Although the particular JIT compiler isn’t much of interest—the point being to see JIT code generation at all—it’s nice to see that the fibonacci example sees a good speedup; try it yourself, and try it on different browsers if you can. Neat stuff!
not just the web
I was wondering how to get something like this working in a non-webby environment and it turns out that the Python interface to wasmtime is just the thing. I wrote a little interp.py harness that can do the same thing that we can do on the web; just run as `python3 interp.py`, after having `pip3 install wasmtime`:
$ python3 interp.py ... Calling eval(0x11eb0) 5 times took 1.716s. Calling jitModule() jitModule result: <wasmtime._module.Module object at 0x7f2bef0821c0> Instantiating and patching in JIT module ... Calling eval(0x11eb0) 5 times took 1.161s.
Interestingly it would appear that the performance of wasmtime’s code (0.232s/invocation) is somewhat better than both SpiderMonkey (0.392s) and V8 (0.729s).
reflections
This work is just a proof of concept, but it’s a step in a particular direction. As part of previous work with Fastly, we enabled the SpiderMonkey JavaScript engine to run on top of WebAssembly. When combined with pre-initialization via Wizer, you end up with a system that can start in microseconds: fast enough to instantiate a fresh, shared-nothing module on every HTTP request, for example.

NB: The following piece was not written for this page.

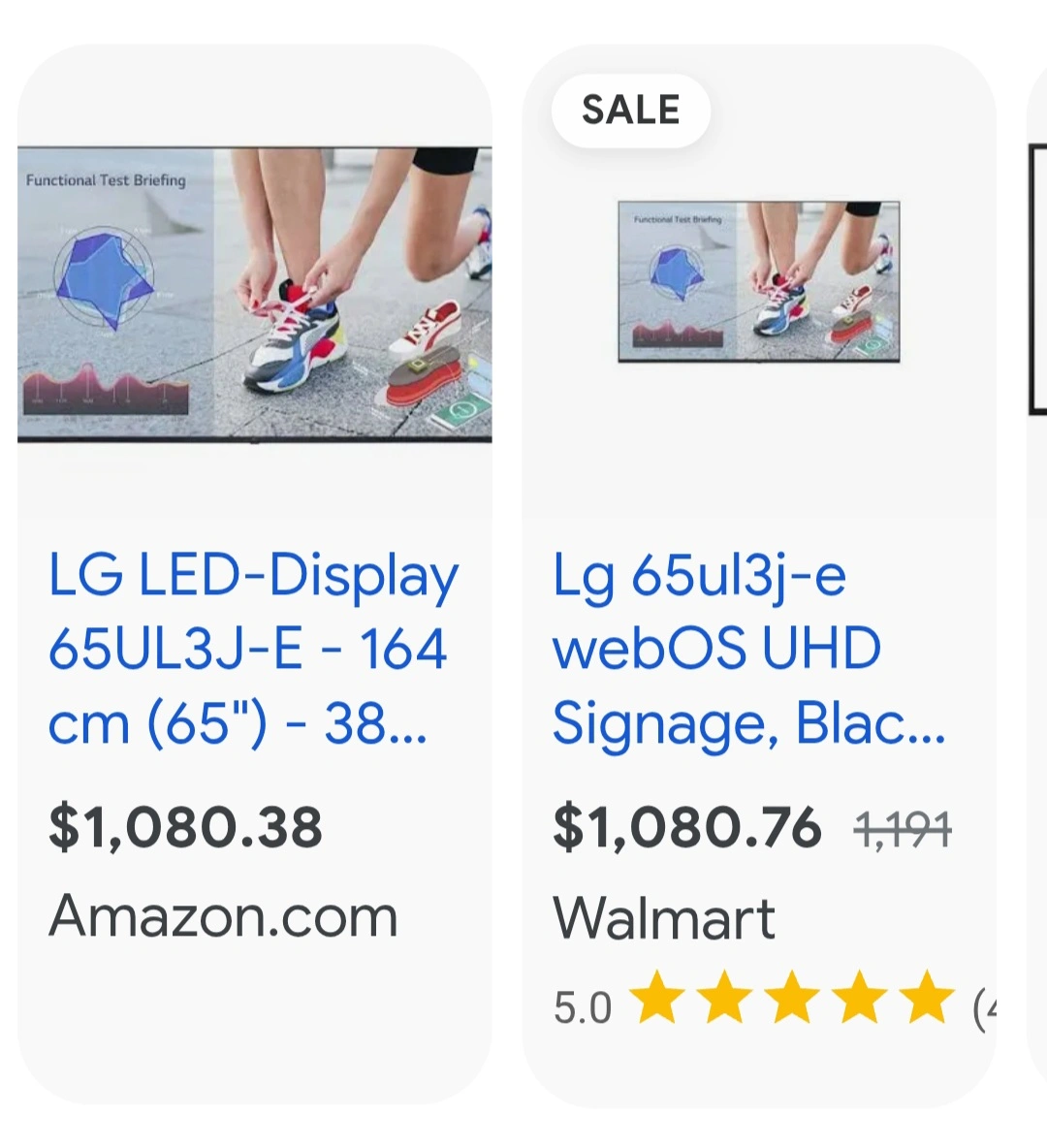The image size is (1047, 1148).
Task: Select the Amazon.com seller name
Action: coord(223,916)
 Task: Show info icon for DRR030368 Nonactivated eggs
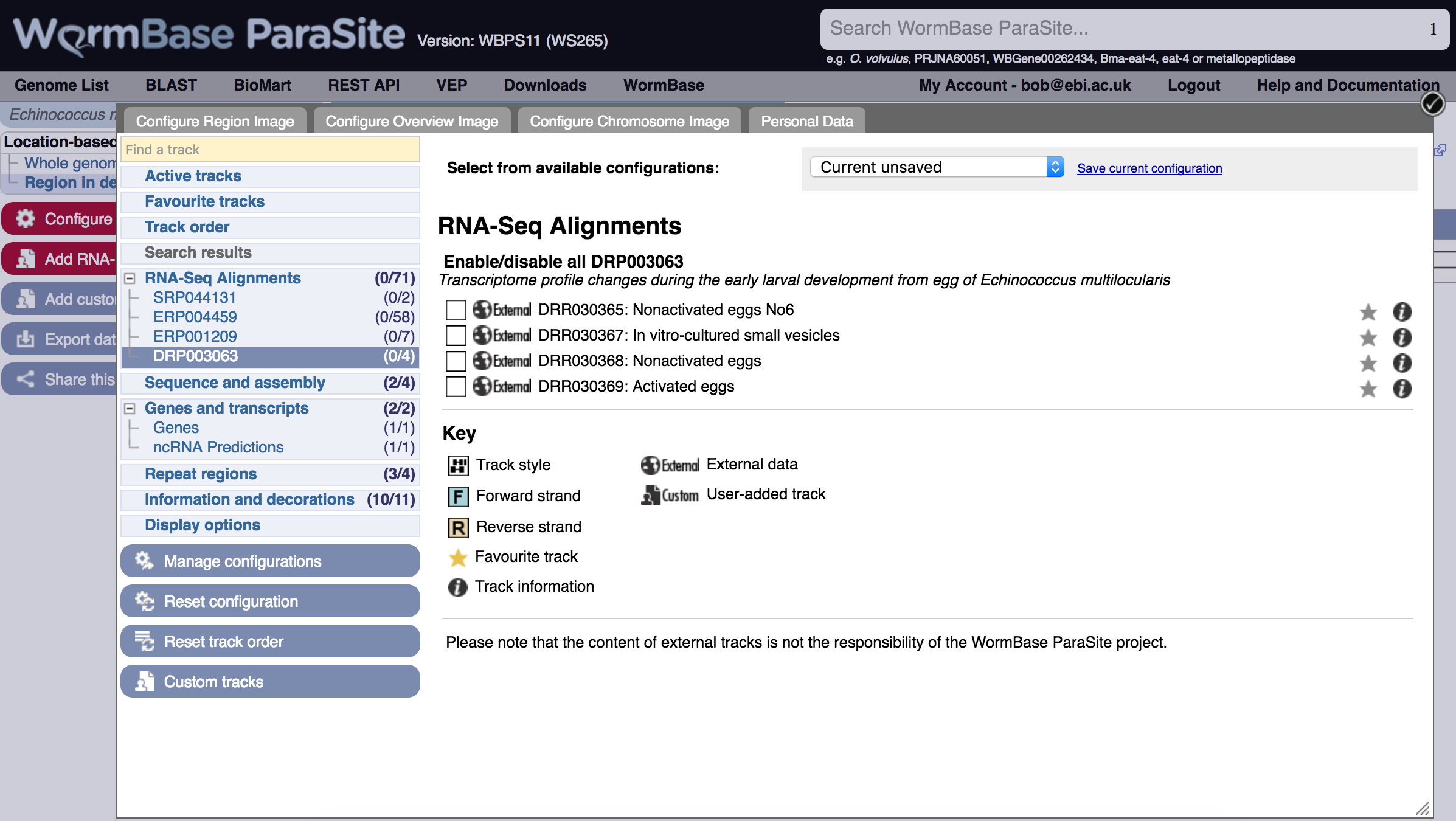(x=1402, y=363)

The SpiderMonkey-on-WASI work left out JIT compilation, though, because, you know, WebAssembly doesn’t support JIT compilation. JavaScript code actually ran via the C++ bytecode interpreter. But as we just found out, actually you can compile the bytecode: just-in-time, but at a different time-scale. What if you took a SpiderMonkey interpreter, pre-generated WebAssembly code for a user’s JavaScript file, and then combined them into a single freeze-dried WebAssembly module via Wizer? You get the benefits of fast startup while also getting decent baseline performance. There are many engineering considerations here, but as part of work sponsored by Shopify, we have made good progress in this regard; details in another missive.
I think a kind of “offline JIT” has a lot of value for deployment environments like Shopify’s and Fastly’s, and you don’t have to limit yourself to “total” optimizations: you can still collect and incorporate type feedback, and you get the benefit of taking advantage of adaptive optimization without having to actually run the JIT compiler at run-time.
But if we think of more traditional “online JIT” use cases, it’s clear that relying on host JIT capabilities, while a good MVP, is not optimal. For one, you would like to be able to freely emit direct calls from generated code to existing code, instead of having to call indirectly or via imports. I think it still might make sense to have a language run-time express its generated code in the form of a WebAssembly module, though really you might want native support for compiling that code (asynchronously) from within WebAssembly itself, without calling out to a run-time. Most people I have talked to that work on WebAssembly implementations in JS engines believe that a JIT proposal will come some day, but it’s good to know that we don’t have to wait for it to start generating code and taking advantage of it.